Se qualcuno vuole veramente puntare su una gara unica, oppure torna da un infortunio seria forse potrei suggerire MAF per 5 mesi altrimenti non credo che avrebbe seguito.
Dall'altra parte sento spesso persone che vogliono fare allenamento MAF per solo 2 mesi o magari anche un mese e mezzo, pensando di avere tutti i benefici ma senza sprecare troppo tempo - è la malattia del nostro tempo!
Mi dispiace ma non funziona cosi. Penso che 3 mesi è il tempo minimo e probabilmente quello che in un calcolo tempo/beneficio ci può dare di più. Di solito i miglioramenti più consistenti arrivano durante il terzo mese. Prima sono miglioramenti più modesti come lo sono dopo. Tutto questo in un calcolo di media - ci saranno sempre degli eccezioni, ma sono eccezioni!
Re: Allenamento invernale e ripetute
Inviato: 28/07/2015, 15:51
da cesarepicco
Leggo spesso che correre al ritmo MAF è una noia mortale, ma io non mi annoio (devo ammettere che ho fatto solo 3 allenamenti MAF: 1 corsa e 2 bici).

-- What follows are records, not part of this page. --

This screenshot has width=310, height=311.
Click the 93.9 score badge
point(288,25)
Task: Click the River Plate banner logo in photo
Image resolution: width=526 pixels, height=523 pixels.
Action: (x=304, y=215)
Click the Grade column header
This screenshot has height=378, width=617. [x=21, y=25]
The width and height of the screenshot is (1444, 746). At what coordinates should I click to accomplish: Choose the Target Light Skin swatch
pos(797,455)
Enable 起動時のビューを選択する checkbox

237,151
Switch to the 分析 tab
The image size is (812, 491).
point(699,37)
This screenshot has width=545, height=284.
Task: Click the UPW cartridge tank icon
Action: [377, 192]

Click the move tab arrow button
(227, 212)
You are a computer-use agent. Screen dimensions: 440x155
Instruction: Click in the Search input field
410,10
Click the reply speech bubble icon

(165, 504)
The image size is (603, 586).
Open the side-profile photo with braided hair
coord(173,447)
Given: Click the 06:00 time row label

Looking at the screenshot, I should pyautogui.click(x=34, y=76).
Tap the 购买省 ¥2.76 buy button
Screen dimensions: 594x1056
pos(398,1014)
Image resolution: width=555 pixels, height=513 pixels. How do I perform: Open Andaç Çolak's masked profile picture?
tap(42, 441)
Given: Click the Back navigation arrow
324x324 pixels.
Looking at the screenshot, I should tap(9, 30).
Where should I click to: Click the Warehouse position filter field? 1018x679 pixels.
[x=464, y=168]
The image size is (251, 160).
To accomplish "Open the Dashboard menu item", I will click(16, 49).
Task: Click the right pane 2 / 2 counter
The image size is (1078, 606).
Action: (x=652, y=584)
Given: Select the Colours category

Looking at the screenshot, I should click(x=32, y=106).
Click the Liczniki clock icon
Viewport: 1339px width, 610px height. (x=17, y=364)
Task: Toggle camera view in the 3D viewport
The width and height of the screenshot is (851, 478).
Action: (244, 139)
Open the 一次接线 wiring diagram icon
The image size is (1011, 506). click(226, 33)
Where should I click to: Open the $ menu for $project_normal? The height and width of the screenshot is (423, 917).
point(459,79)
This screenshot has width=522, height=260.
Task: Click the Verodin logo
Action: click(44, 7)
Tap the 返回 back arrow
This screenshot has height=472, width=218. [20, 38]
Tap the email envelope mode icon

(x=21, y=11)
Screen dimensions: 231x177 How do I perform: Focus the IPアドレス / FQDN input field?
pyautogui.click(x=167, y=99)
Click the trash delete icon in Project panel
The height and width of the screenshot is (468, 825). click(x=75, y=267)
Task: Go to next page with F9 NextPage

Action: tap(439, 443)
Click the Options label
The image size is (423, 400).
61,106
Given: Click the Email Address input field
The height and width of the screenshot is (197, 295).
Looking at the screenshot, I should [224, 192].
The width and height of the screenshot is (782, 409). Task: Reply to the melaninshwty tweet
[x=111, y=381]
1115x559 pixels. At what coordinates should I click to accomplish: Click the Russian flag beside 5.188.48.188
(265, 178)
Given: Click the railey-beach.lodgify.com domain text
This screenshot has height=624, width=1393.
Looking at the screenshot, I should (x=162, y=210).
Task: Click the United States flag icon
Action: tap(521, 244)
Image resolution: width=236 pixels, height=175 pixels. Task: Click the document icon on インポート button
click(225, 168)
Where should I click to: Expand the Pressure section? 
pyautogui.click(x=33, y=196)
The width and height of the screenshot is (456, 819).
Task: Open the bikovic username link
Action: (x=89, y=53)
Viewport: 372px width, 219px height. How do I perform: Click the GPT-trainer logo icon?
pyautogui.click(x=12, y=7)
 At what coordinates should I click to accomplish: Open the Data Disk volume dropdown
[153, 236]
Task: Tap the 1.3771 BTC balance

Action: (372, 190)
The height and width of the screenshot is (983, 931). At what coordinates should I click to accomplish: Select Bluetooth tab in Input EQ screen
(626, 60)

Il ritmo non lo trovo lento sinceramente e sento anche che il mio corpo si sta impegnando.
Non capisco se sono io che forzo troppo, ma il valore di bpm è relativamente oggettivo, o quale sia la noia di correre a queste frequenze.
Sono abituato ad allenarmi a bpm molto più bassi 125/135 (ho 33 anni) e quando passo a 145/150 sento che mi sto già impegnando.